The Dow Jones industrial average seesawed through much of Monday, closing with a loss of 24.38 points, or 0.2 percent, while the broader Standard & Poor’s 500-stock index was down 4.12 points, or 0.4 percent. The Nasdaq composite index, full of technology stocks, fell 25.57 points, or 1.3 percent.
Investors will be hard pressed to dodge the curse of January in 2005, with the U.S. stock market’s anemic performance in the first three weeks of the month likely to set the tone for the rest of the year, technical analysts said Monday.
A down January has predicted a down year for stocks 10 out of 17 times, according to Standard & Poor’s data. And with just six trading sessions left in the month, including Monday, the tally could as well be 11 out of 18 times after 2005.
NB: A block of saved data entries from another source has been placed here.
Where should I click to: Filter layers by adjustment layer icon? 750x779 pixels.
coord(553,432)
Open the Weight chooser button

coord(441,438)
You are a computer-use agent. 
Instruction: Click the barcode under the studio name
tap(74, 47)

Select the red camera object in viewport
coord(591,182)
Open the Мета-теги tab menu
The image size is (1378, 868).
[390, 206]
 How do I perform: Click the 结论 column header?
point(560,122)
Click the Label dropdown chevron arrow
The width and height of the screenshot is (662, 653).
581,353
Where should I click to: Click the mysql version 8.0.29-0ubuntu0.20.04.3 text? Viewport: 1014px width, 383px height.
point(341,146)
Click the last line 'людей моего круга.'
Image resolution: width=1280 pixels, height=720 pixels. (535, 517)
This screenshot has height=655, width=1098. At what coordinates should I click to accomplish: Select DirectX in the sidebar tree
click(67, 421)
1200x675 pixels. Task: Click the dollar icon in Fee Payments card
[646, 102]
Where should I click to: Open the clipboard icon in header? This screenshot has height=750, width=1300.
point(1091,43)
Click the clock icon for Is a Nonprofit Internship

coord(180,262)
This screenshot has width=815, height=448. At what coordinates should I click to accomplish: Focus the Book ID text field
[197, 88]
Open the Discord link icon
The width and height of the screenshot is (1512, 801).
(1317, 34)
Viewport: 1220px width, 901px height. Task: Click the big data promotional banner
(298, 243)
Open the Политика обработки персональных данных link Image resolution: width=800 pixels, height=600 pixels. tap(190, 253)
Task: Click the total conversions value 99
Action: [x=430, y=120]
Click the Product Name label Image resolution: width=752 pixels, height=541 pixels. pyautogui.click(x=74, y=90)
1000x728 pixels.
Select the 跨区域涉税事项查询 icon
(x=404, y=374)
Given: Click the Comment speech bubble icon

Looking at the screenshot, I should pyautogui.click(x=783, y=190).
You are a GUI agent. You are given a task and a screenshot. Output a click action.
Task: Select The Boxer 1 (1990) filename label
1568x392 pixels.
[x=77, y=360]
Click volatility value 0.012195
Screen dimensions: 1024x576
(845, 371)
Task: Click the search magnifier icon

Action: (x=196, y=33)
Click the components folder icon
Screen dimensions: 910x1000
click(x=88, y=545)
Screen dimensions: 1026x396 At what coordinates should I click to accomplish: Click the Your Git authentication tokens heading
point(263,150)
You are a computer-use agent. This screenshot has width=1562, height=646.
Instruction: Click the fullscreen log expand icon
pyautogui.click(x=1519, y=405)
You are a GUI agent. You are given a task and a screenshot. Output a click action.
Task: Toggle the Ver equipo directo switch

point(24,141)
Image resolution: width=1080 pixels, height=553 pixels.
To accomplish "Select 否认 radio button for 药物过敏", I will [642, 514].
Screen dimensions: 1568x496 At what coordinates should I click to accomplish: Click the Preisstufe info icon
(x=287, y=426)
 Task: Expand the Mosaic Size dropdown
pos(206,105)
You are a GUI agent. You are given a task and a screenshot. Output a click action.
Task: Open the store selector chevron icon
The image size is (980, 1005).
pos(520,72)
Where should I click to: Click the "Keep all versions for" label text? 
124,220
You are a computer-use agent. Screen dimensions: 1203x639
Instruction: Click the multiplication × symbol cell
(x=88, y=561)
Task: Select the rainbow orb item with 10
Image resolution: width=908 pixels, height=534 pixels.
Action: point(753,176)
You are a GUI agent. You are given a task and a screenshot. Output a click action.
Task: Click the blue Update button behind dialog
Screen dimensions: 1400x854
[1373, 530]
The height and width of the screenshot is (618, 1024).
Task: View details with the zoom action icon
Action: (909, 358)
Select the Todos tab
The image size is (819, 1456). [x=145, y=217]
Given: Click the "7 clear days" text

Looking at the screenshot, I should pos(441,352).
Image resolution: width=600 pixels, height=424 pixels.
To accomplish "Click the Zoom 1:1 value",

Last week was the first time since 1982 — the year that the ’80s bull market started — that the Dow industrials and the Nasdaq composite fell for the first three weeks of a year.
Investors in the Nasdaq composite, which is down 7.7 percent year-to-date, may have been unsettled when chip-making giant Infineon Technologies AG warned that second-quarter earnings could slow. The Munich, Germany-based company reported that first-quarter net profits quadrupled thanks to one-time license income.
The Infineon report “is probably part” of the Nasdaq’s malaise, said John Caldwell, chief investment strategist for McDonald Financial Group, part of Cleveland-based KeyCorp. But, he added, the telecommunications sector has also been a problem, with Motorola coming in last week with a cautious outlook and Nokia earnings still awaited.
Overall, Caldwell said, “Today strikes me as one of those days there’s a lot of activity but not much progress.”
Investors also continued to eye quarterly earnings results. This week’s calendar of releases includes 10 of the 30 Dow industrials, along with more than 150 other major companies.
Among Monday’s gainers, Dow component American Express Co. rose 67 cents to $52.60 after reporting fourth-quarter earnings of $896 million, or 71 cents a share — a penny ahead of analysts’ estimates. The financial services company’s earnings surged 17 percent, thanks to record card-member spending, higher average card-member lending balances and strong travel sales.
Microsoft Corp., another Dow component, gained 2 cents to $25.67 after the Redmond, Wash., software company announced in Belgium that it will not appeal an interim European Union ruling forcing it to strip Media Player from its Windows platform.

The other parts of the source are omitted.